* [What to produce]:
Render the material from the line containing "Click the home breadcrumb icon" through the line containing "Action: 52,702" as a Markdown table with the columns Row and Line, skipping any blank lines.

____

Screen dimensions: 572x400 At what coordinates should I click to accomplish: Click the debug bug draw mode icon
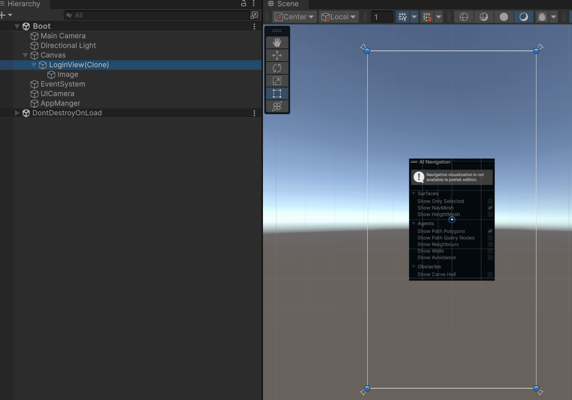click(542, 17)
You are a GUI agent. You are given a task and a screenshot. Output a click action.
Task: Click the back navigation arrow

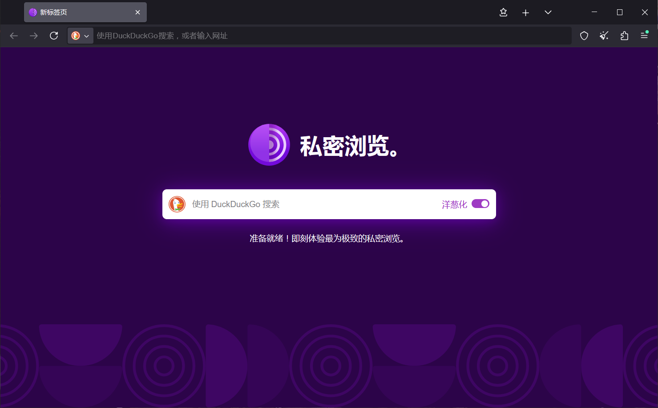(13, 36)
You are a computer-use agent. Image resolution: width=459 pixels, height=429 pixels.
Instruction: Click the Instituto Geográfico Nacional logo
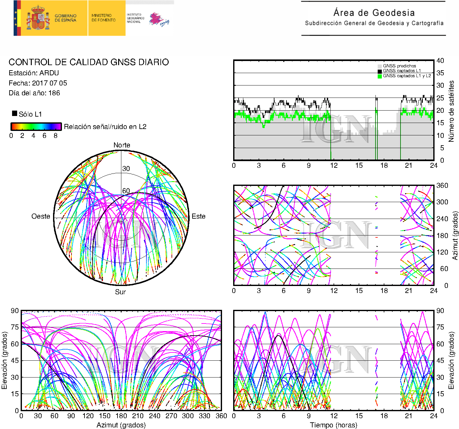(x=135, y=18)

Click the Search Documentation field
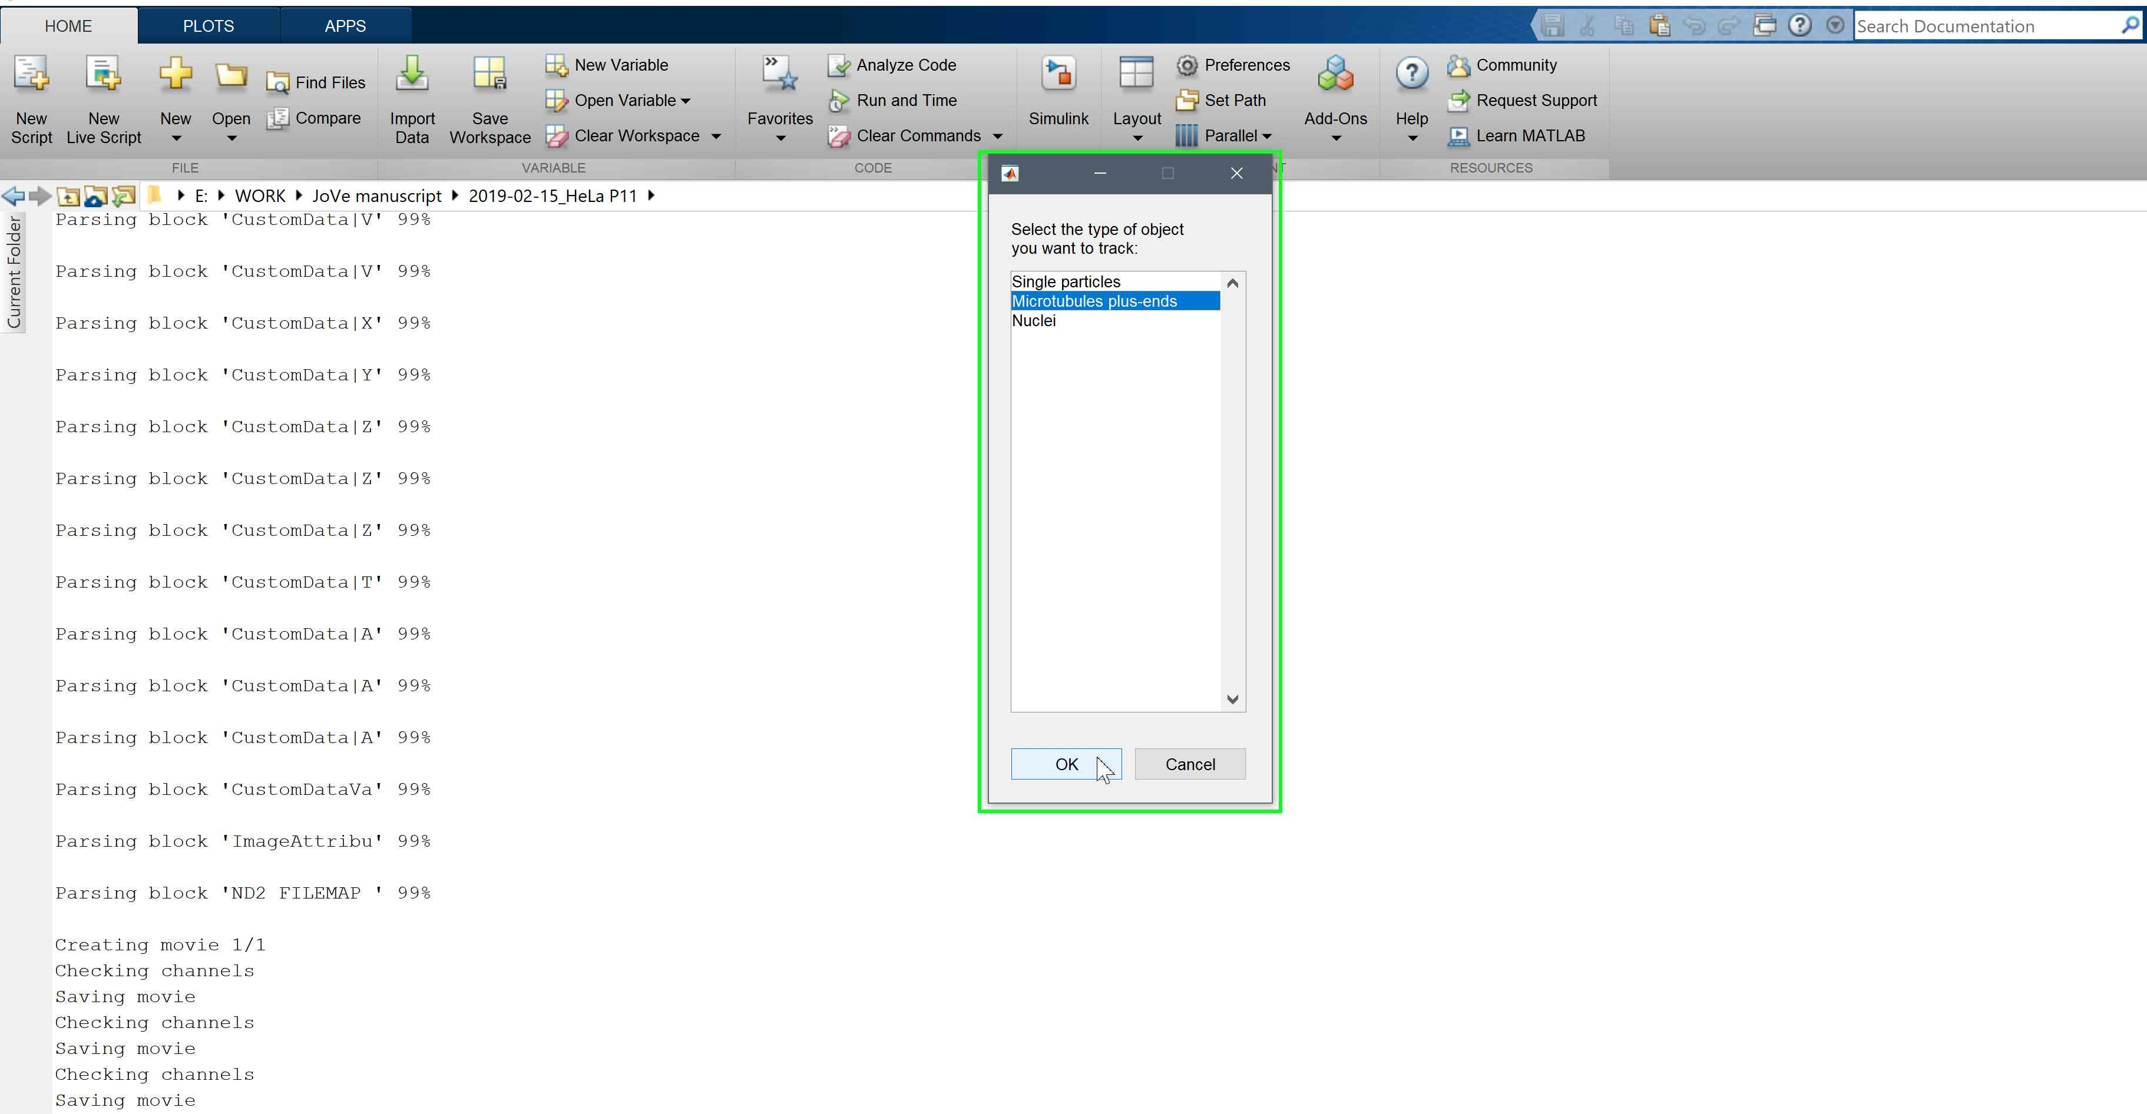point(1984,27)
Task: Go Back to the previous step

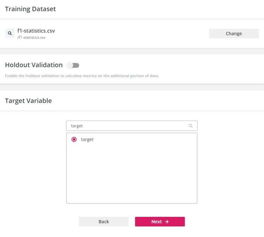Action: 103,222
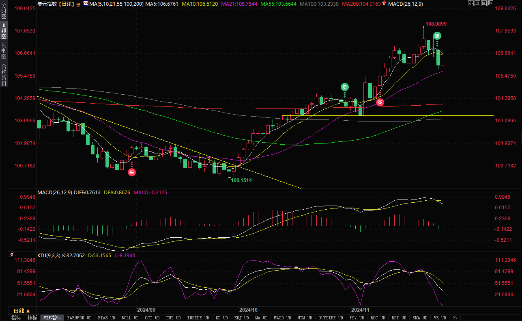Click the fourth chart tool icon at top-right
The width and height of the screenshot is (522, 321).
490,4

____

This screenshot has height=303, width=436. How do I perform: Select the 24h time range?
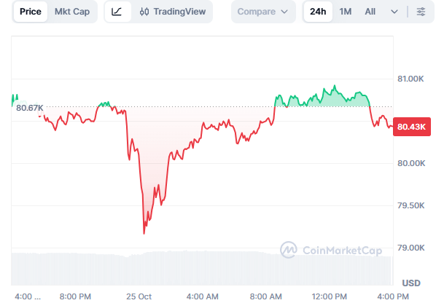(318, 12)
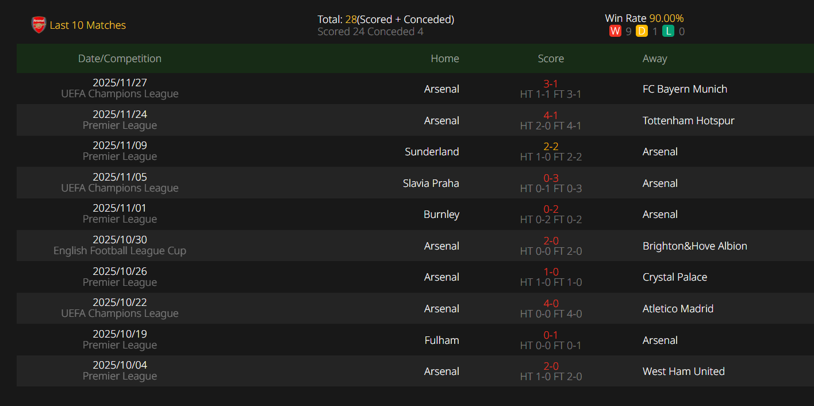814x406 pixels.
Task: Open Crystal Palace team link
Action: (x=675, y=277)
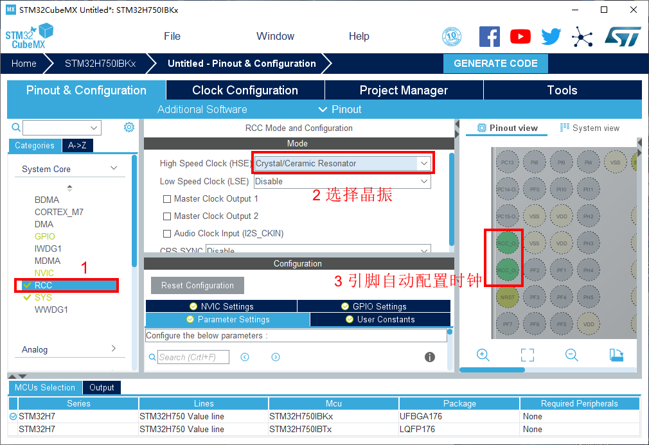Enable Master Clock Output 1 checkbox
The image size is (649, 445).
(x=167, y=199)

____

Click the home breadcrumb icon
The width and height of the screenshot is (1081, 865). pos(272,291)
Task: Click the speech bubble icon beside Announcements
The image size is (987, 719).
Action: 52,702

____

* [The output]:
| Row | Line |
|---|---|
| 1 | Click the home breadcrumb icon |
| 2 | The width and height of the screenshot is (1081, 865). pos(272,291) |
| 3 | Task: Click the speech bubble icon beside Announcements |
| 4 | The image size is (987, 719). |
| 5 | Action: 52,702 |